**Stated task**
Copy the records from the beginning through the line containing "coord(918,458)", changing "bookmark" to "history" and leaving everything else as it is. Omit the pictures.

**Stored data**
◆ ◆ ◆ ◆
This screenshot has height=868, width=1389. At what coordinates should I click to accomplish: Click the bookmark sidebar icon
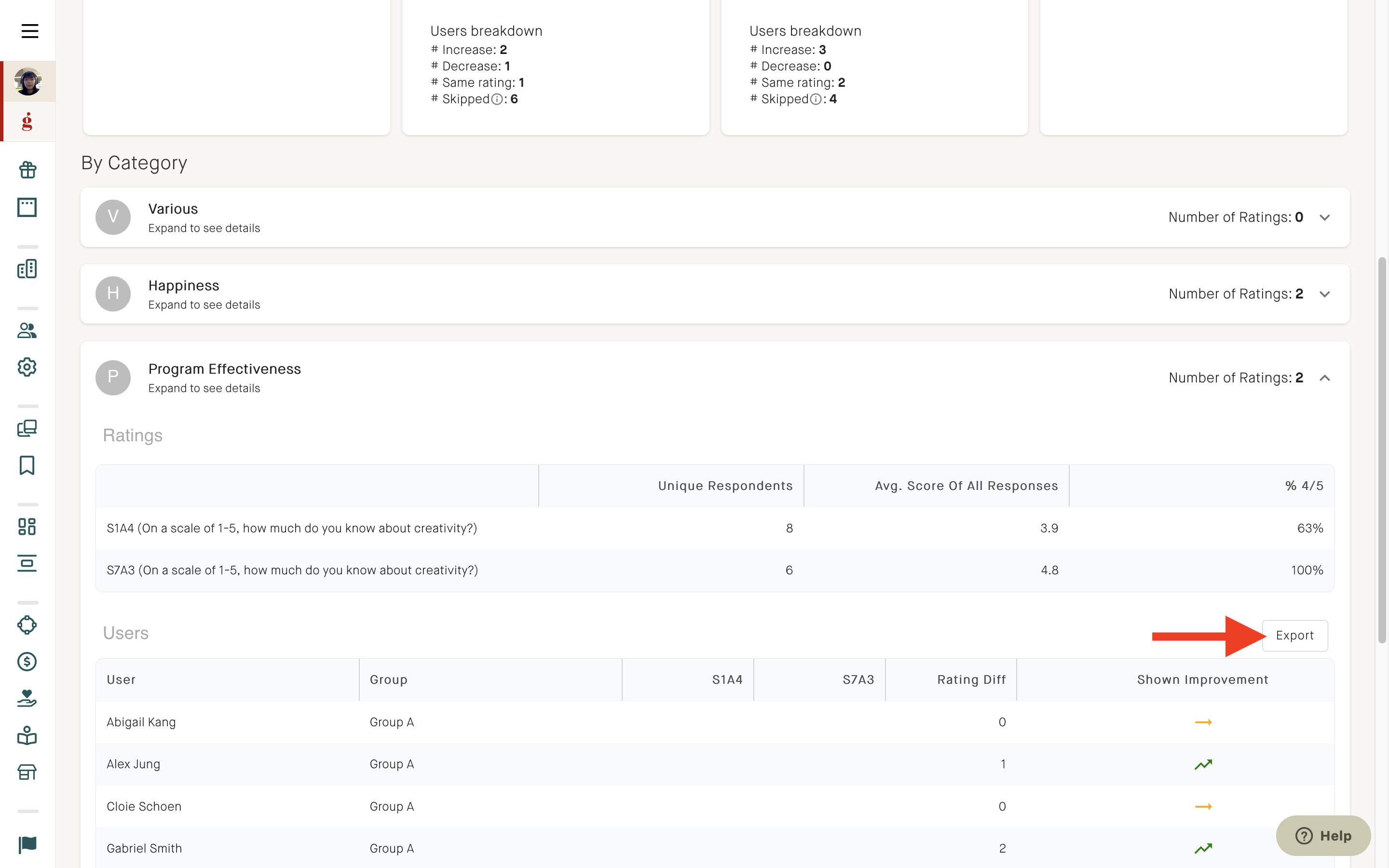point(27,465)
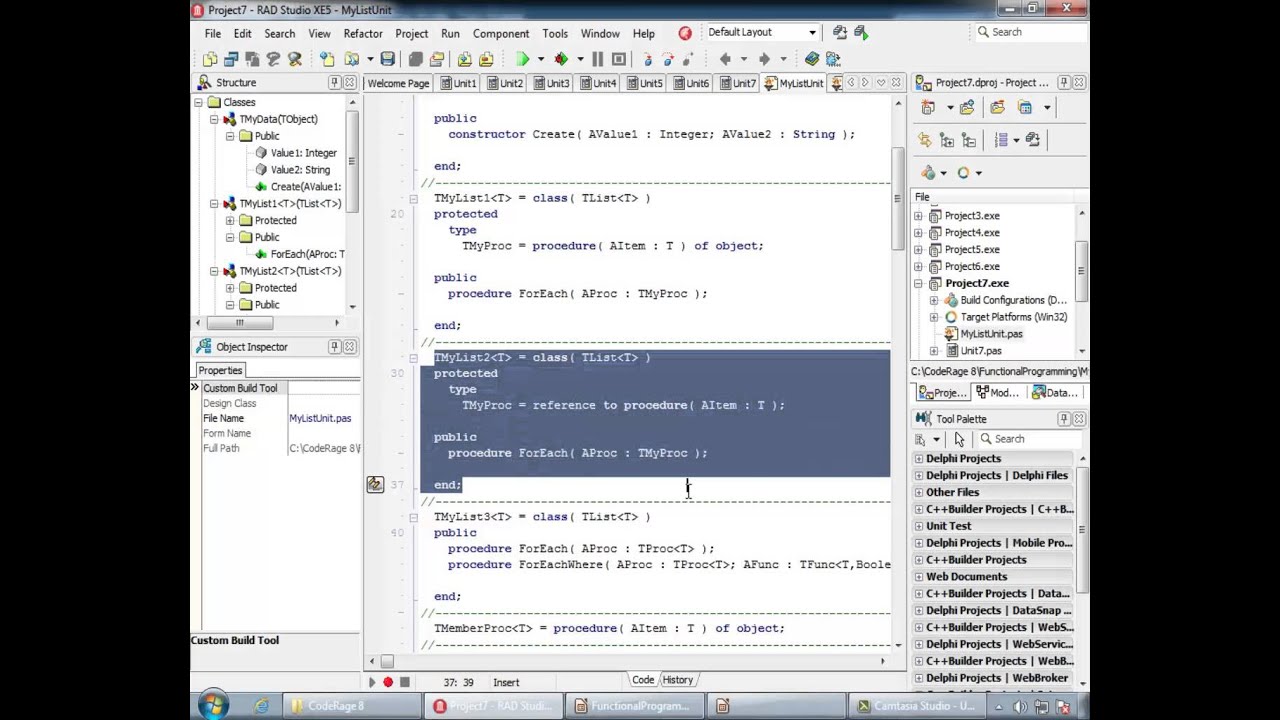Expand the Delphi Projects palette category
This screenshot has height=720, width=1280.
coord(918,458)
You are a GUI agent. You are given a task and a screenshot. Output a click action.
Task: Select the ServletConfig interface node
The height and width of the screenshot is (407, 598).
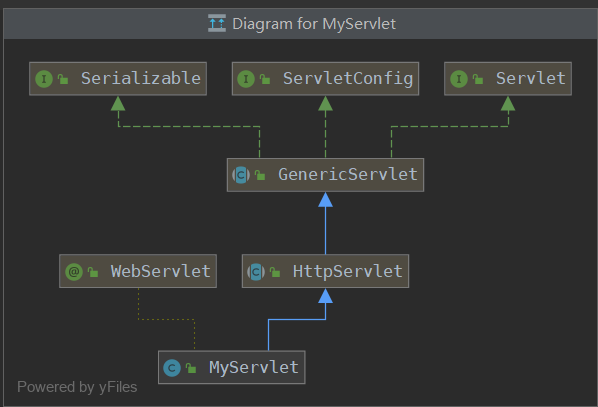325,79
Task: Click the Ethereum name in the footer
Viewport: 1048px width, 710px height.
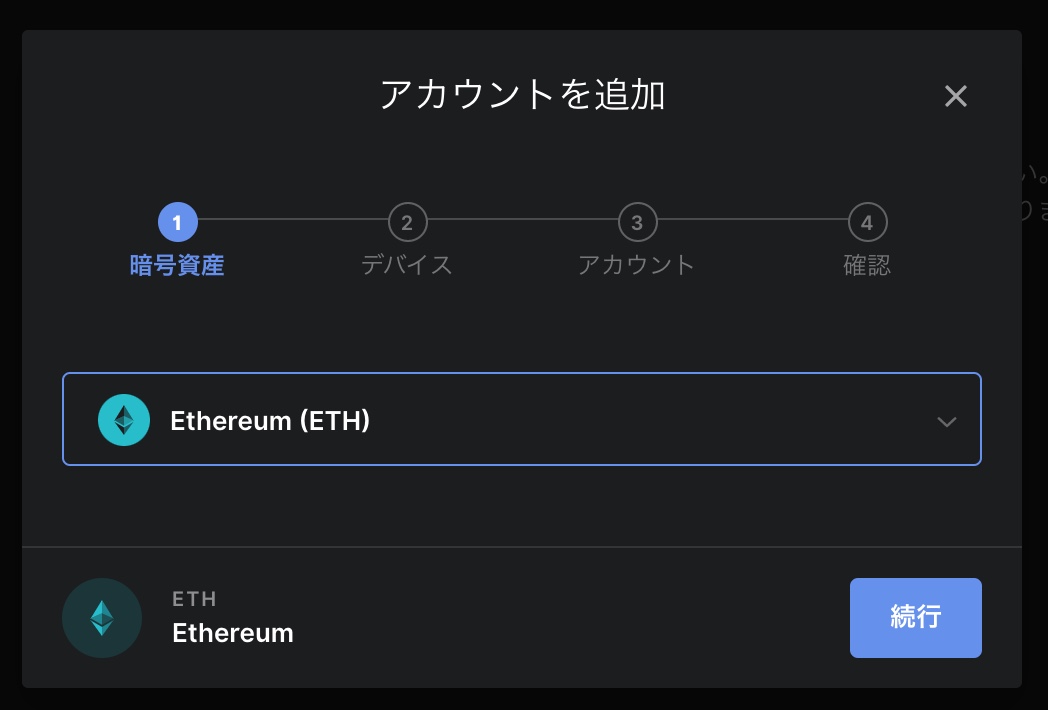Action: pyautogui.click(x=233, y=633)
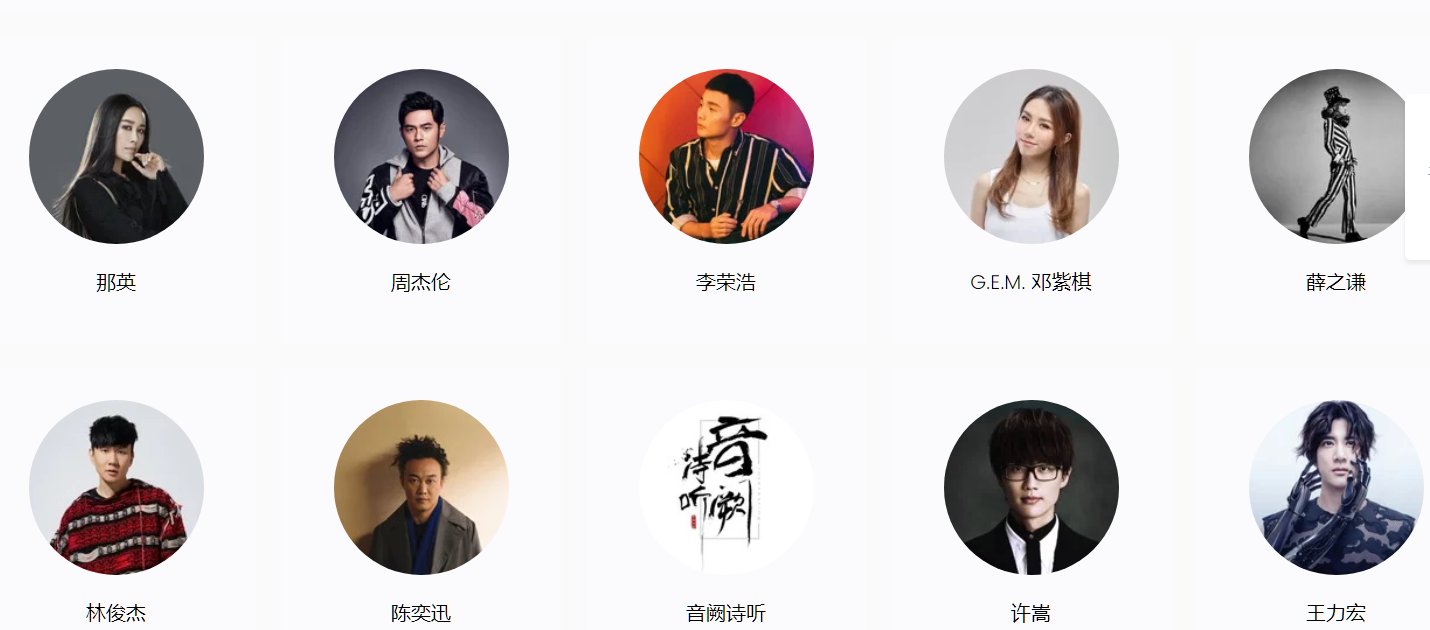
Task: Click the 音阙诗听 name text
Action: pyautogui.click(x=726, y=614)

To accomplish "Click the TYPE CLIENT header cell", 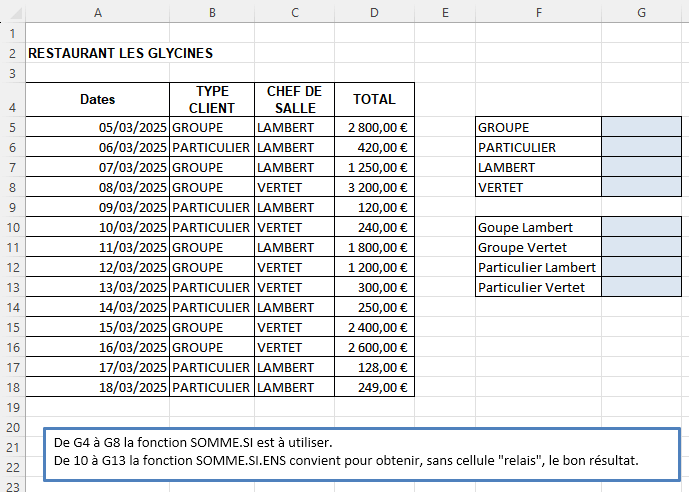I will 212,100.
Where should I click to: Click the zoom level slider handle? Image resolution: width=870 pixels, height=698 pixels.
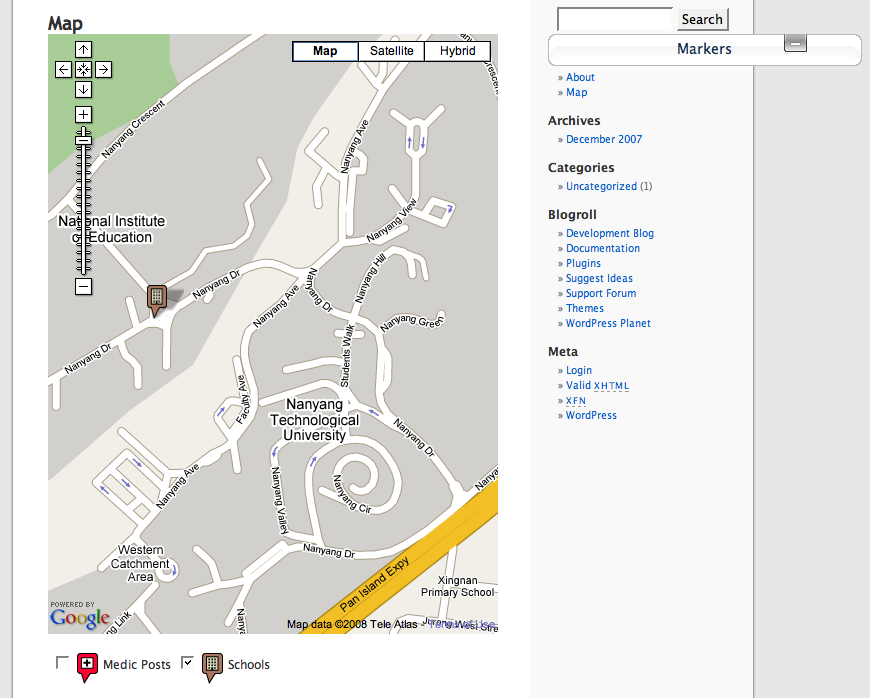tap(83, 140)
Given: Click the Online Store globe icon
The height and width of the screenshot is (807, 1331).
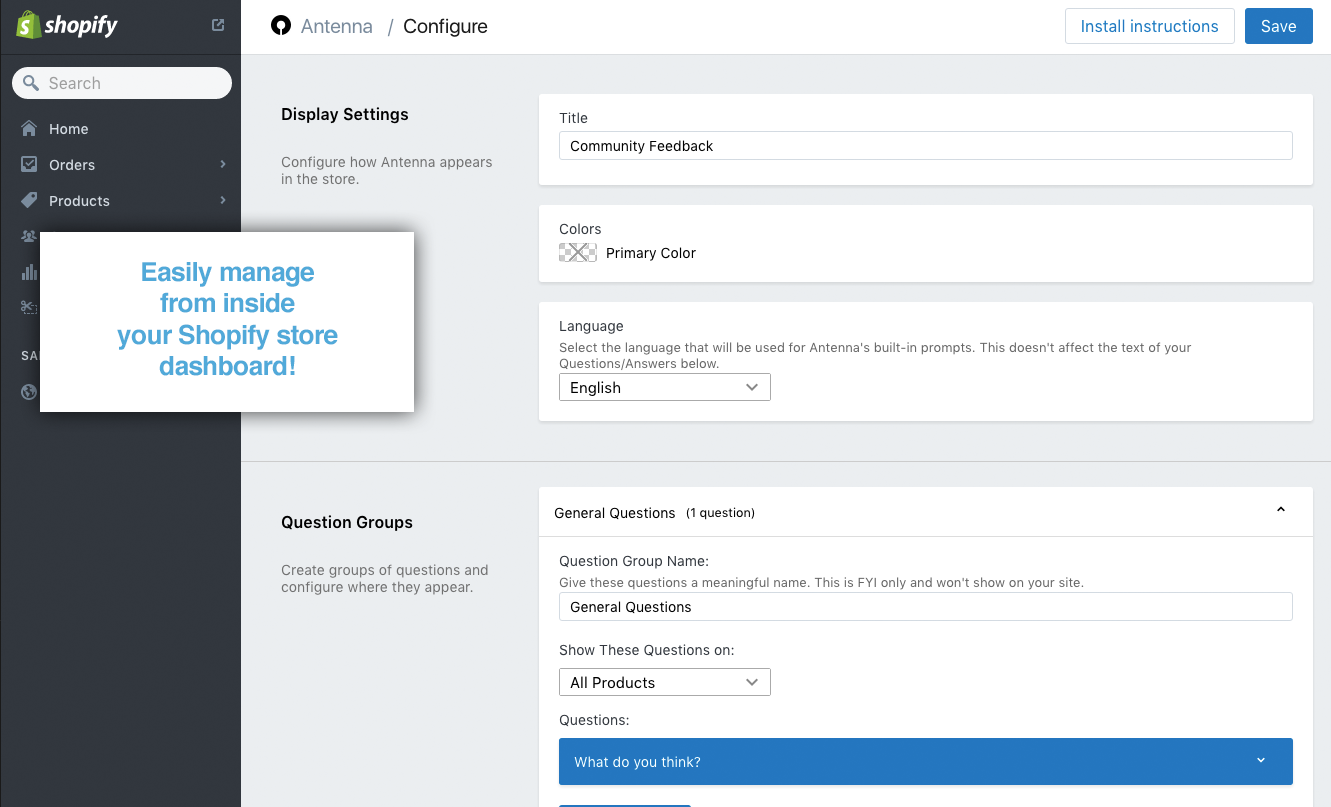Looking at the screenshot, I should [x=29, y=392].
◆ ◆ ◆ ◆
**In response**
This screenshot has height=868, width=1389. At what coordinates should I click to accomplish: Click the history sidebar icon
point(27,465)
Expand the Delphi Projects palette category
This screenshot has height=720, width=1280.
coord(918,458)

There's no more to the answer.